2013-11-27 15:03:58 | 徒然の記

 抽象論でなく、具体的な話で日本の今を考えてみたい。

 「学徒出陣」・・学徒たちは、侵略戦争の担い手だったのか、狂気の軍国主義の犠牲者だったのか。

 この問題は私たちの間で、現在どのように捉えられているのか。
 天皇制と国家主義の犠牲者だったとする、「聞けわだつみの声」に代表される意見が、戦後長い間主流を占めていた。学生だった頃の自分は、出陣した学徒たちに同情し、彼らを戦地へ向かわせた国や、政府に怒りを感じていた。

 11月12日付けの、毎日新聞の記事によると、出陣した学徒はおよそ十万人で、東京周辺だけでも77の学校から入隊したと言われているが、今もって、正確な人数と名前が掴めていないとのことだ。

 全国の大学で、記念碑や像を建てているのは、小樽商大、福島大、一橋大、早稲田大、東洋大など、約20校に過ぎない。慶応大学が、OB元学徒兵の要請に応じ、「帰らざる学友の碑」を建設したのは、平成10年のことだという。

 学業半ばで軍隊に徴用され、戦地へ赴き、ほとんどの学徒が生きて帰らなかった。学生を悼む気持ちは、保守左翼に関係なく共有のものと信じている。それなのになぜ全国の大学が、彼らを悼む碑を今日に至るまで作れなかったのか、人数や名前さえ正確に掴もうとしなかったのか。

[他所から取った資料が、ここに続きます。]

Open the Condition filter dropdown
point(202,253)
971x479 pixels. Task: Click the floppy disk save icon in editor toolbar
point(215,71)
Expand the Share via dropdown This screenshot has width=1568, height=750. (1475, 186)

  新聞の記事では、ある教授の言葉が紹介されている。

 「あの戦争に参加した者は、どんな形にせよ、悪い人だと言う考えが残っていた。碑を作るとなれば、あの戦争をどう評価するかという問題が関わってくる。様々な戦争観があって、まとめるのはとても難しい。」

 教授の言葉の中に、国の歴史に戦後の私たちがどのように向き合って来たか、という答えが集約されている。中国人記者が、日本の保守政治家が戦争の反省をしていないと糾弾したが、事実は「日本の保守政治家」の一部でなく、私たち日本人が、戦争への検証を怠って来たと言うことだ。正確に言えば、「故意に目をそらして来た」。

 私は彼と違うから、戦争の検証が即座に「反省」につながるとは考えていない。しかし、彼が指摘する通り「なあなあ主義」で、先送りをしてきたのは間違いない。

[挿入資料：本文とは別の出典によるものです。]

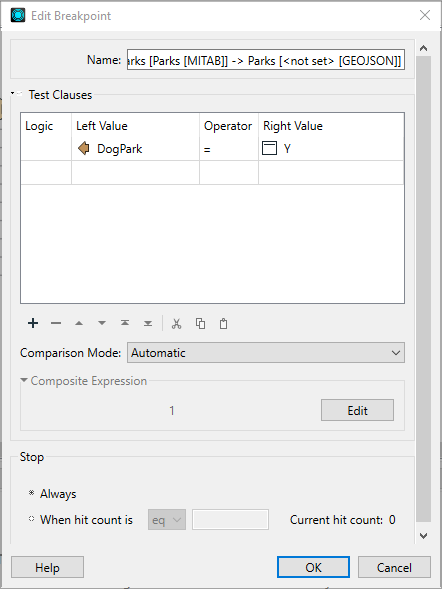The height and width of the screenshot is (589, 442).
Task: Remove the selected test clause
Action: [56, 323]
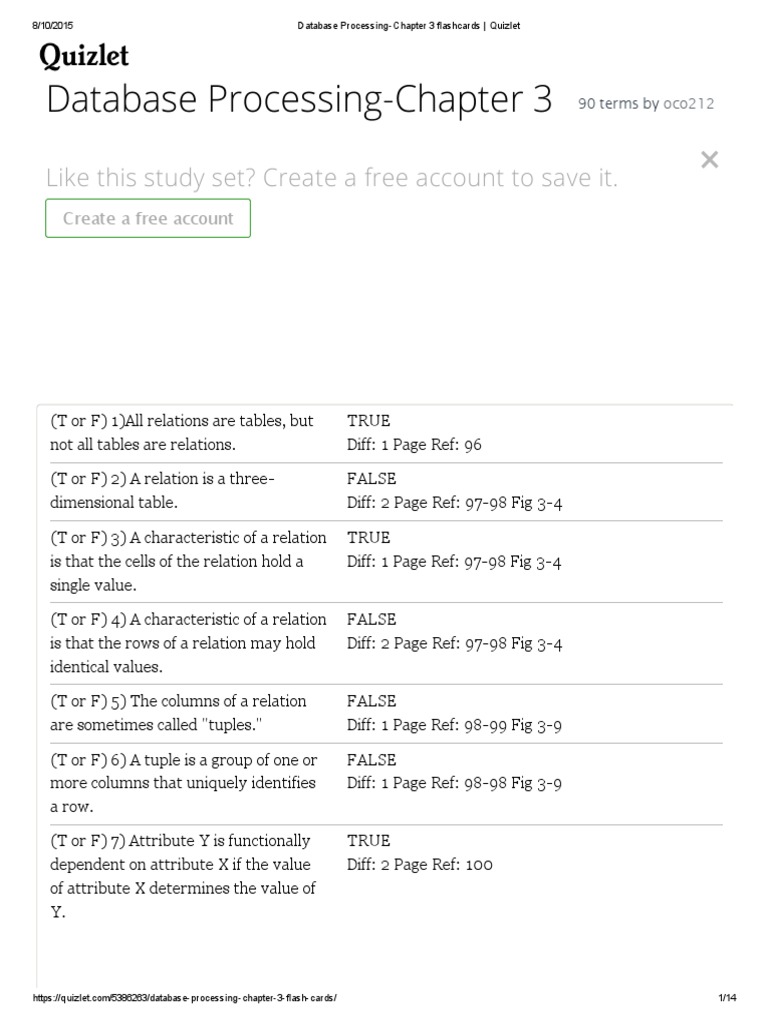Open the oco212 user profile link

click(689, 103)
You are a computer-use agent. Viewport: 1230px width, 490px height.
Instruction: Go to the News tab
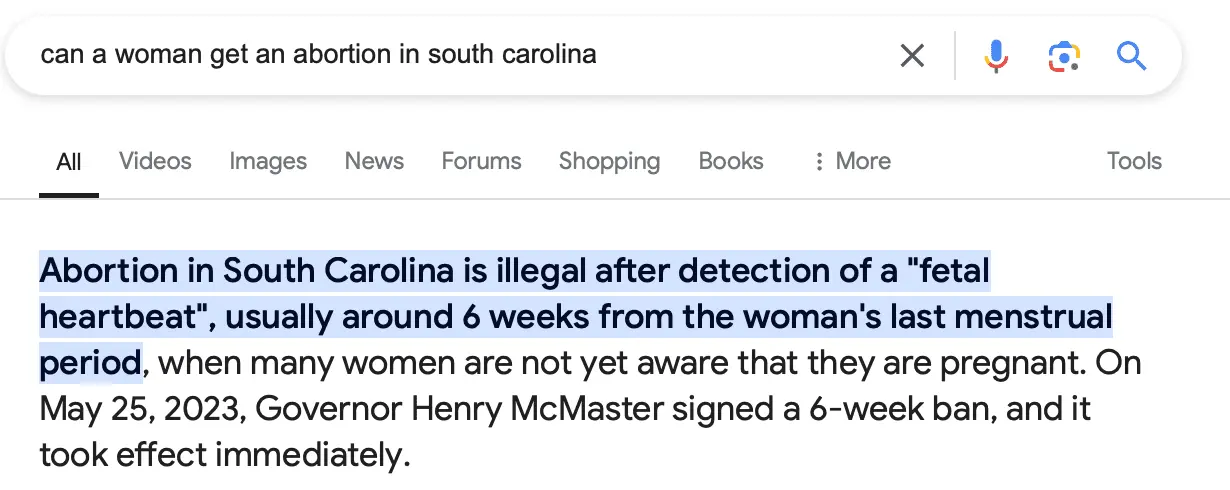point(374,161)
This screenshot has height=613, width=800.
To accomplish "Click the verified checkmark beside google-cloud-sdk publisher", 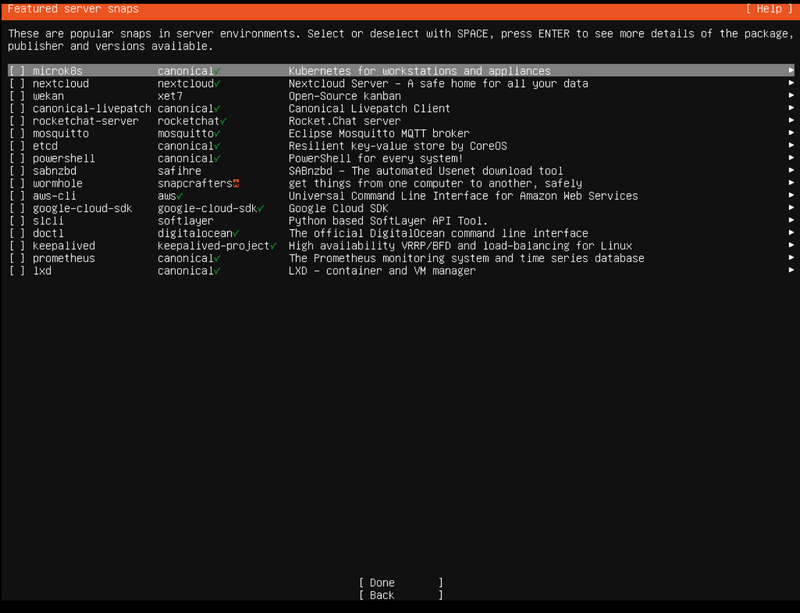I will pos(261,209).
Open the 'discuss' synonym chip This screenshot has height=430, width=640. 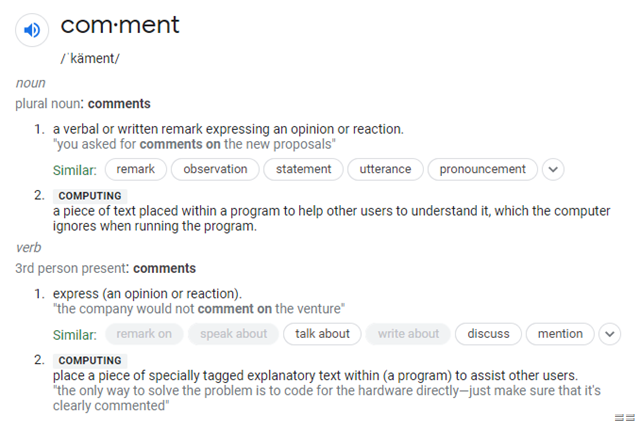coord(488,334)
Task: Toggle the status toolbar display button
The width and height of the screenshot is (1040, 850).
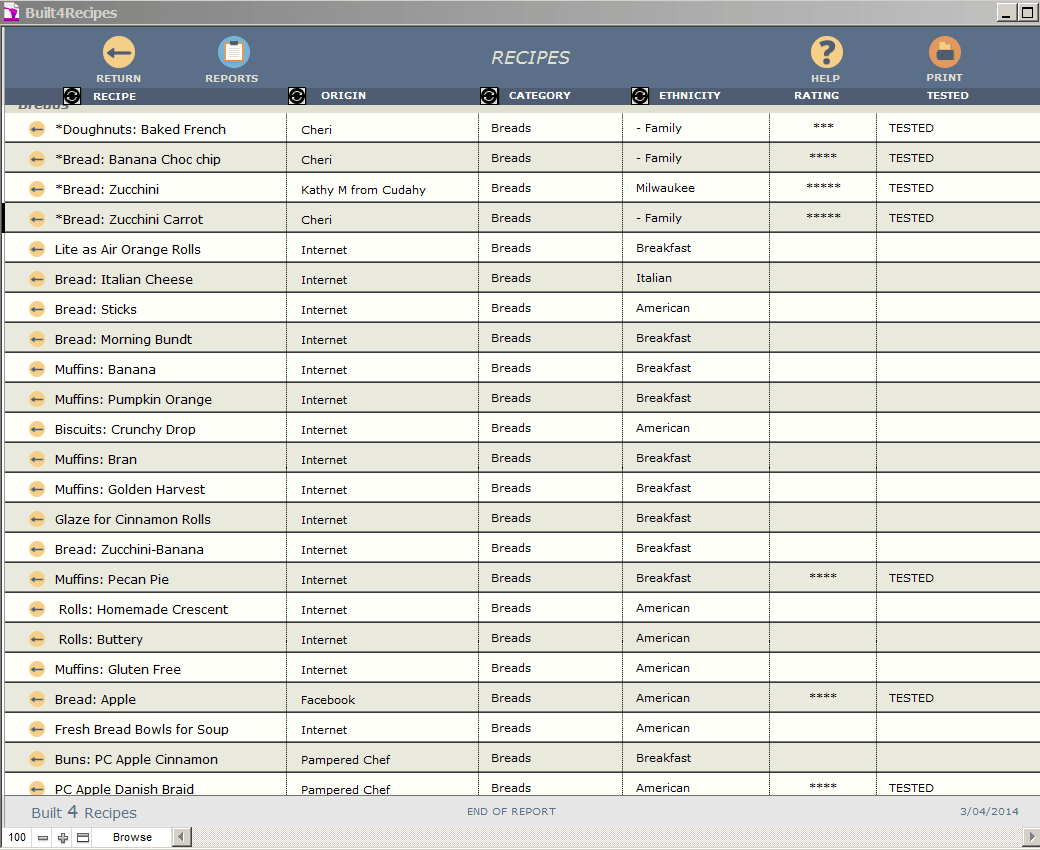Action: point(83,838)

 大学が本気で戦争の検証をするとしたら、出陣を讃え学徒の士気を鼓舞した教授たちが、今はどうしているのか、というところから初めなくてならない。

 戦争賛美者から一転し、戦後に平和憲法賛美者へ変節した学者たちの名前を、若槻泰雄氏の著作から引用すると、驚きたくなる事実がある。沢山名前が列挙されているが、5人だけ紹介する。

 清水幾太郎、末川博、今中次麿、堀真琴、平野義太郎の各氏だ。

 著名な学者たちは、何も知らない国民には人道主義者、平和主義者として敬意を払われている。教育界や学界で占めている彼らの高い地位を考えると、「和をもって尊しとなす」日本人が、今更寝た子を起こすような、深刻でやっかいな検証をするだろうか。

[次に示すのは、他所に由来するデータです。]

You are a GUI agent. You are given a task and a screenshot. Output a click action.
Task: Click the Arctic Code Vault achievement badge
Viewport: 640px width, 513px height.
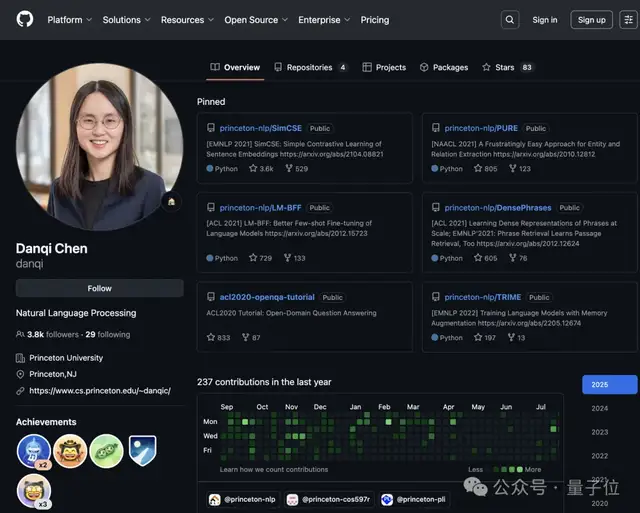click(142, 451)
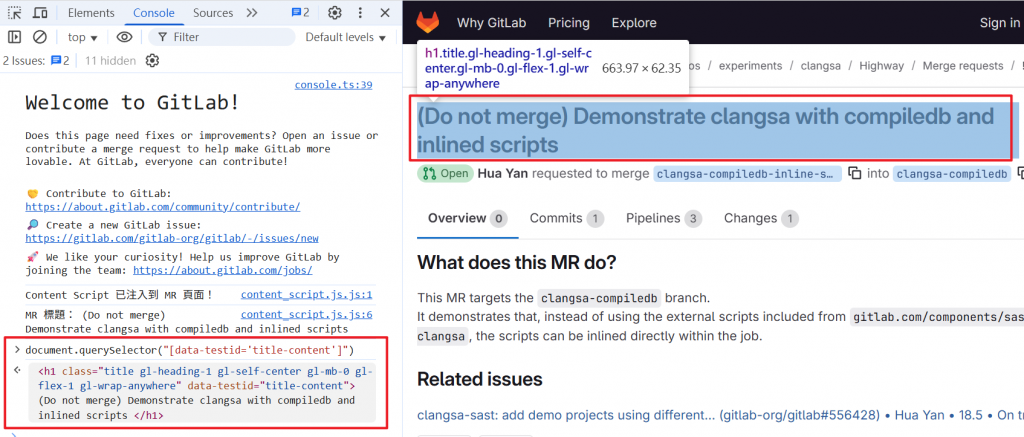Open the clangsa-compiledb target branch link
This screenshot has height=437, width=1024.
[951, 174]
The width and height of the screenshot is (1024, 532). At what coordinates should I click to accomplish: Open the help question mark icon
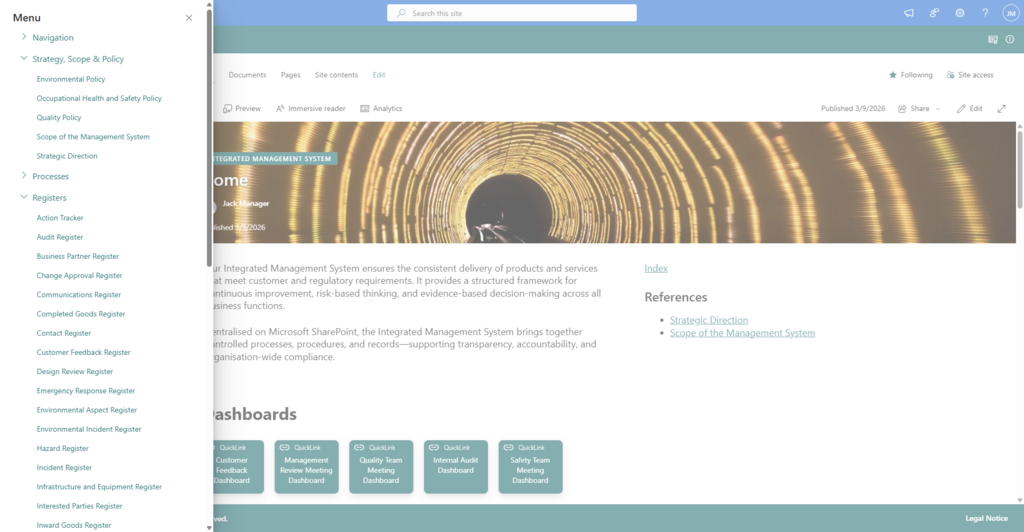point(985,13)
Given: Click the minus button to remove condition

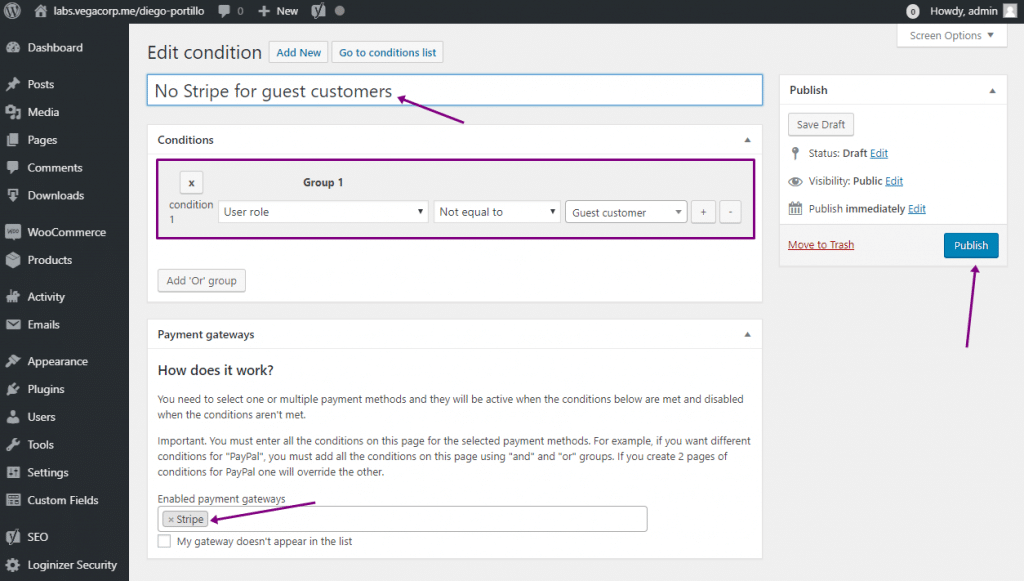Looking at the screenshot, I should pos(730,212).
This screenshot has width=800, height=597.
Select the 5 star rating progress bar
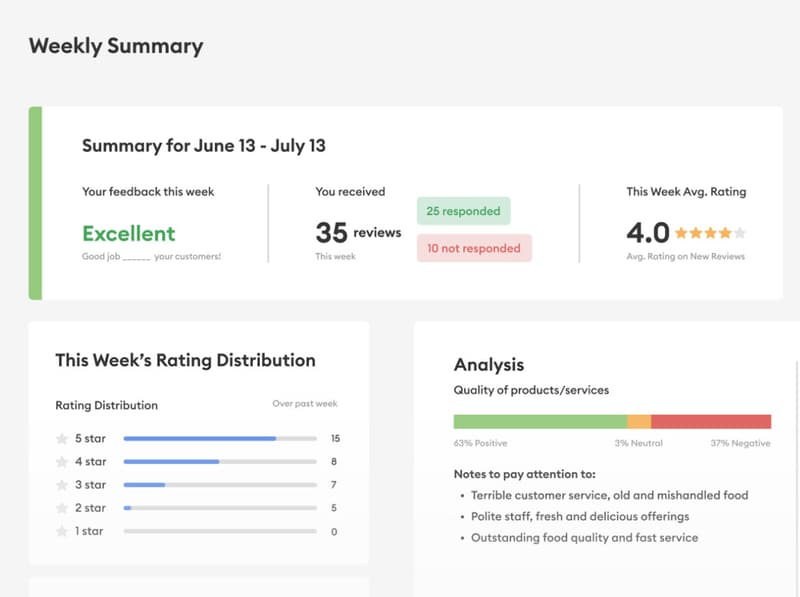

 これまで何度も指摘して来たが、新聞も例外でない。あれだけ戦争遂行に協力し、国民を駆り立て、勇ましい記事を連日書いた新聞が、今はどうだろう。反戦・平和の旗手となり、戦前の行為には何の弁明もない。

 私たち国民も、そんな新聞を許容している。自分の過去に頬冠りしているマスコミが、学者たちの過去の検証に手を貸す訳がない。それどころか「敗戦の日」の記事は、国民の受けた悲惨な戦争の思い出のオンパレードだ。

 日本は侵略戦争を反省していないと、中国や韓国・北朝鮮と大合唱する前に、「敗戦の日」の新聞記事に、「被害者としての思い出」だけでなく、「戦意を称賛した人間たちの思い出」を掲載してはと提案したい。

 戦争の検証を曖昧にしている元凶は、日本のマスコミでもあり、それを批判しない私たち国民でもある。

 「保守政治家の一部」などという、見当違いの批判を述べてはなるまい。反日の学者先生やマスコミのように、私は自分を責任のらち外に置き、批判だけしているのではない。

 言いたいことはもっとあるが、本日はこれまでだ。どうせ、「みみずの戯言」でないか。